▶ **Provided text**:
By Doha News Staff
Dark smoke, noxious fumes, dying plants and health problems — what life is like for residents near the Mesaieed Waste Treatment Centre.
It was 3 a.m. when Mesaieed resident ‘Kiara’ (an alias), witnessed smoke, accompanied by a suffocating smell, entering her home.
“It was so bad that the smoke was coming into AC vents,” Kiara told Doha News.
However, her house was not on fire.
Instead, like many residents in Mesaieed Industrial City, she has been dealing with the daily effects of what appears to be burning waste.
On the night of August 8, residents in different parts of Doha reported a burning smell and smoke. Later the Ministry of Interior tweeted that firefighters contained a fire at a landfill site in the Al-Afja area without casualties.
الدفاع المدني يحتوي حريق بمكب للنفايات بمنطقة العفجة، دون مصابين #الداخلية_قطر
— وزارة الداخلية – قطر (@MOI_Qatar) August 8, 2020
But since then, the smell of burning garbage has become more frequent and less tolerable. Typically, residents report, the smell begins at night and lasts until dawn. The smoke seen is dark to begin with and becomes white later in the day.
“We know we’re in an industrial city, we know we’re going to get things like this from time to time, but this is every single night. It has never been this bad,” says Kiara.
“All the plants outside have started to go brown. So if it’s doing that to the plants what is it doing to my children’s lungs?”
Many others are also concerned about their own health and that of their children, particularly those already struggling with existing respiratory problems. Residents told Doha News they wake up with chest pains and nosebleeds, although have been avoiding medical centres amid fear of the COVID-19 pandemic.
Some parents told us they have made their children sleep with them in their bedrooms or on the living room floor to avoid areas where the smell is stronger, and have been covering their air vents, glueing their windows shut and keeping doors tightly closed.
“We would like a restful sleep at night,” another resident, who chose the alias ‘Megan’, told Doha News.

▶ **What you need to do**:
a. Retype the Mesaieed smoke article word for word, starting at "On the night" and ending at "in the day.".
b. Continue the article about smoke from the Mesaieed Waste Treatment Centre from the point where it stops.

▶ **Records shown**:
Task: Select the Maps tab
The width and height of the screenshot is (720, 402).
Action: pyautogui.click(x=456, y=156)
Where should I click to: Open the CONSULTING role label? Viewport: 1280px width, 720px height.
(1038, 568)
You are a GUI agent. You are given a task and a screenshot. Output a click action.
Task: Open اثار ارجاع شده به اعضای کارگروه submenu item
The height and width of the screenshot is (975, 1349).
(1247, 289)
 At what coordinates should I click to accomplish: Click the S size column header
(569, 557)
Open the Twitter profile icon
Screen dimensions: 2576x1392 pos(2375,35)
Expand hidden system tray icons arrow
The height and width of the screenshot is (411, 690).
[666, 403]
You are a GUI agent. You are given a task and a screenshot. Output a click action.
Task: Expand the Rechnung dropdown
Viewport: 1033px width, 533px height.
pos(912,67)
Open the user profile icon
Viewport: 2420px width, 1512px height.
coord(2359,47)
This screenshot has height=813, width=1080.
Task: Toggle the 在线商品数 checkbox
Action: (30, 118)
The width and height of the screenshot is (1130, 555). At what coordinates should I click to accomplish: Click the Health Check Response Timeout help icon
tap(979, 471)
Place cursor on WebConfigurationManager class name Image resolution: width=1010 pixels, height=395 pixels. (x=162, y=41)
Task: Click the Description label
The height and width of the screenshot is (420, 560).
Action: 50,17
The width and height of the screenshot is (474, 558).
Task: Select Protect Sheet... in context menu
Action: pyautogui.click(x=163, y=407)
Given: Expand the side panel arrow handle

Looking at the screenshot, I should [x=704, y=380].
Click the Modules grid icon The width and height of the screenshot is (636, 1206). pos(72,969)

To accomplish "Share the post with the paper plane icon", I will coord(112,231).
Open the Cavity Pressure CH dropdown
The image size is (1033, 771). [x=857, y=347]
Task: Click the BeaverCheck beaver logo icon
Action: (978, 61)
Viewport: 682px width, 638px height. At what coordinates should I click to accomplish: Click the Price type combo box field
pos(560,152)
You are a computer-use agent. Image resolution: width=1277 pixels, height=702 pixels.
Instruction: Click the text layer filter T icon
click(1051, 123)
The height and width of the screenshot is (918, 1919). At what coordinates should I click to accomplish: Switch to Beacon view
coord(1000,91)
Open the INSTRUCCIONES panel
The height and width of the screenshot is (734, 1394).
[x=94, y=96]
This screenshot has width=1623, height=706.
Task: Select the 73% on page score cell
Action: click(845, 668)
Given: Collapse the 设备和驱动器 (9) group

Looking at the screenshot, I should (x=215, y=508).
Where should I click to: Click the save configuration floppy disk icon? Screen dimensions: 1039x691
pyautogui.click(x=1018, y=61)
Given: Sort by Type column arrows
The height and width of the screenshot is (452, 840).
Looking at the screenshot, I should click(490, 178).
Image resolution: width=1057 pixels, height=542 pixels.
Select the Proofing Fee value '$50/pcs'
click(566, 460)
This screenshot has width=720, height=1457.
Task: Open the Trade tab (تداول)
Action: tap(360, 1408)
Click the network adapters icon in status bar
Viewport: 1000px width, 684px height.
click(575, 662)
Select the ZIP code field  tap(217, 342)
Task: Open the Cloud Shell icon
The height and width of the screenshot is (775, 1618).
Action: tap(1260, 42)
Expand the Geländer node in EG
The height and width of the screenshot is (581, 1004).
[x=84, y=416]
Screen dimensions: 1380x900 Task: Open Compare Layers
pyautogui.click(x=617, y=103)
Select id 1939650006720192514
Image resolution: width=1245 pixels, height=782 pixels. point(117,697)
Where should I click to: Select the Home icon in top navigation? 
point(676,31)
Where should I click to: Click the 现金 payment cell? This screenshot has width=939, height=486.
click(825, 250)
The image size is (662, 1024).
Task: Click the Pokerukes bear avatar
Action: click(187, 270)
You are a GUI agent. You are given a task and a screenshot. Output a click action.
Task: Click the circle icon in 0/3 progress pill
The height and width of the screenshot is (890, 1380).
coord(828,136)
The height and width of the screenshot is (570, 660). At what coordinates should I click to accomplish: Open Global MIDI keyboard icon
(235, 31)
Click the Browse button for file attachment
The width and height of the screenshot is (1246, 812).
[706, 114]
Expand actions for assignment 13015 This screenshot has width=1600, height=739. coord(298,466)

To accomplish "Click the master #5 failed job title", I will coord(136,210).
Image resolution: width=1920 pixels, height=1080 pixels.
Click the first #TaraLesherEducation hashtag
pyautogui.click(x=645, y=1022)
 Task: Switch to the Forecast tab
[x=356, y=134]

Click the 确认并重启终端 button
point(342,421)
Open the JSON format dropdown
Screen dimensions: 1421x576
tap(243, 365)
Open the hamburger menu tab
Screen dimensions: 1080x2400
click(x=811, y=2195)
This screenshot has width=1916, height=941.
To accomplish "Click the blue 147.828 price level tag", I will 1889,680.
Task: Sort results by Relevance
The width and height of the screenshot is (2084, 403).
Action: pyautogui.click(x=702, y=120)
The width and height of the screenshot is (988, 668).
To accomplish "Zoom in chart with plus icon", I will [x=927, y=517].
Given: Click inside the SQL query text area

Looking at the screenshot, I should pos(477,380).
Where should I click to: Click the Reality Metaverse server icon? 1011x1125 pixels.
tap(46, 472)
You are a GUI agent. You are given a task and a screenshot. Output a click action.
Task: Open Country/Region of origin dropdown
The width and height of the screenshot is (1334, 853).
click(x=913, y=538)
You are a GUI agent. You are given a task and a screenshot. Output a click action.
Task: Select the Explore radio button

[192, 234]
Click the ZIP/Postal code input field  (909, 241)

▶ **Results for the exercise**:
a.
On the night of August 8, residents in different parts of Doha reported a burning smell and smoke. Later the Ministry of Interior tweeted that firefighters contained a fire at a landfill site in the Al-Afja area without casualties.
الدفاع المدني يحتوي حريق بمكب للنفايات بمنطقة العفجة، دون مصابين #الداخلية_قطر
— وزارة الداخلية – قطر (@MOI_Qatar) August 8, 2020
But since then, the smell of burning garbage has become more frequent and less tolerable. Typically, residents report, the smell begins at night and lasts until dawn. The smoke seen is dark to begin with and becomes white later in the day.

b.
No response to community concerns
The Mesaieed Waste Treatment Centre, which falls under the authority of the Ministry of Municipality and Environment, was designed to meet local environmental and safety standards. It has the capacity to treat about 2,300 tonnes of household, agricultural and slaughterhouse waste every day.
In response to the accumulating concerns regarding the burning smell, residents reached out to the Ministry of Municipality and Environment, but got no response. Doha News also approached the organisation for comment but has yet to hear back.
Located approximately 40km south of Doha, Mesaieed Industrial City has transformed over the years, becoming a residential area with family facilities including schools and a community park. As it is a relatively small residential area, locals have developed tight connections with one another.
“The thing is, we really love living in Mesaieed; it’s a really nice community,” says Megan. “It’s a great place because it’s not as big or as busy as Doha.”
Apart from the immediate problem with smells, fumes and smoke, residents are also concerned about the long-term health implications. But for now, they simply want to be heard and to have their complaints addressed.
“I just want it to stop. I feel that we’re not really given much thought. They’re not really thinking about the residents when they do things like this. I don’t think it’s good for the health of the people who live here. I don’t think this is good for the environment,” says Kiara.